Document
*-*-*

From: ela on
every users can top and therefore know each other running what jobs with
exact parameters and outputs. How to hide one's command from top?


From: Lew Pitcher on
On November 17, 2009 20:01, in alt.os.linux, ela (ela(a)yantai.org) wrote:

> every users can top and therefore know each other running what jobs with
> exact parameters and outputs.

Yes? So?

> How to hide one's command from top?

In short, you can't

If you have secret information, you /cannot/ put it into a commandline and
expect it to remain secret. Sorry.

If you want it to remain secret, pass it through an environment variable, or
have the process read it from a file.

--
Lew Pitcher
Master Codewright & JOAT-in-training | Registered Linux User #112576
Me: http://pitcher.digitalfreehold.ca/ | Just Linux: http://justlinux.ca/
---------- Slackware - Because I know what I'm doing. ------


From: Jim Diamond on
On 2009-11-17 at 21:03 AST, Lew Pitcher <lpitcher(a)teksavvy.com> wrote:
> On November 17, 2009 20:01, in alt.os.linux, ela (ela(a)yantai.org) wrote:
>
>> every users can top and therefore know each other running what jobs with
>> exact parameters and outputs.

*-*-*

Stored data
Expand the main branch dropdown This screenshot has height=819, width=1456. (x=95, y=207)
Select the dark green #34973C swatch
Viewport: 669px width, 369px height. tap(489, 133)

*-*-*

Task list
a: List every sender named in a "From:" header of the newsgroup thread about hiding commands from top.
b: Carry on the newsgroup thread about hiding commands from top from the point where it stops.

Responses per task
a: ela, Lew Pitcher, Jim Diamond

b:
>
> Yes? So?
>
>> How to hide one's command from top?
>
> In short, you can't
>
> If you have secret information, you /cannot/ put it into a commandline and
> expect it to remain secret. Sorry.

> If you want it to remain secret, pass it through an environment variable,
As it turns out, that isn't true.

Try the ironically-named option 'ewwwww' to ps:

ps ewwwww

Lo and behold, the environment of the command.

Cheers.
Jim
From: ela on

"Black Dragon" <bd(a)nomail.invalid> wrote

> Switch to FreeBSD. Such things can be tuned with `sysctl`. Example:
>
> /etc/sysctl.conf
>
> -------------------------------------------------------------------
>
> # $FreeBSD: src/etc/sysctl.conf,v 1.8 2003/03/13 18:43:50 mux Exp $
> #
> # This file is read when going to multi-user and its contents piped thru
> # ``sysctl'' to adjust kernel values. ``man 5 sysctl.conf'' for details.
> #
>
> # Uncomment this to prevent users from seeing information about processes
> that
> # are being run under another UID.
> #security.bsd.see_other_uids=0

This is the best choice, yet centos having the same file under /etc, but no
such feature enabled! >.<


From: Florian Diesch on
"ela" <ela(a)yantai.org> writes:

> every users can top and therefore know each other running what jobs with
> exact parameters and outputs. How to hide one's command from top?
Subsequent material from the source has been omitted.